But may none of this detract from the story and what we learn from it.  There is something inherently unlikely about a slightly built young man, armed only with some stones and a slingshot, defeating a mighty warrior nearly ten feet tall.  Goliath’s height is plausible, given the variety of manifestations of genetic mutations.  Some have suggested that he suffered from Marfan’s Syndrome, for example.  And, as scary as this sounds and is, there are people who know how to kill others with just one well-placed blow or cut.  So a devastating blow to the center of the forehead is also plausible.  Most important of all in the story is that David was able to get the stone to Goliath’s weak spot, and therefore deliver his people from an immediate threat.

The unlikely optics of the confrontation made clear that David did not win because of the armor he could not wear well or the standard military armaments he did not use.  No, the circumstances made plain that this victory belonged to God.

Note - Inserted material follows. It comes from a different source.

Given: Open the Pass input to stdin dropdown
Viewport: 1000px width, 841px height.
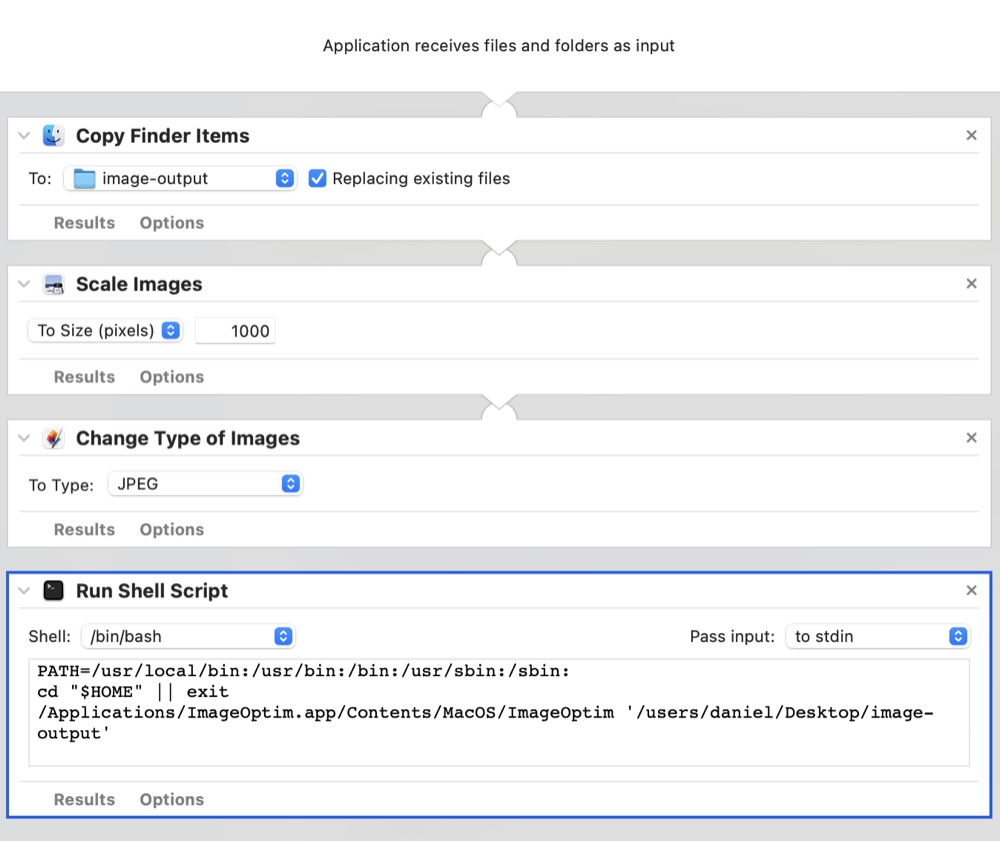Looking at the screenshot, I should (877, 636).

When we feel helpless we tend to forget that we have God.  I write from experience.  And I detect another lesson, one I have missed every previous time I  have read this account from 1 Samuel 17.  David’s experience as a shepherd protecting the sheep prepared him for the confrontation with Goliath.  So, when we feel helpless, might we be better equipped than we think?  Maybe we need to think creatively about prior experiences and how they have prepared us for our current circumstances.

Anyhow, in all our daily challenges, great and small, mundane and extraordinary, may God guide our hands and direct our thoughts so that we, trusting in grace, may act for the good–individual and collective–and the glory of God.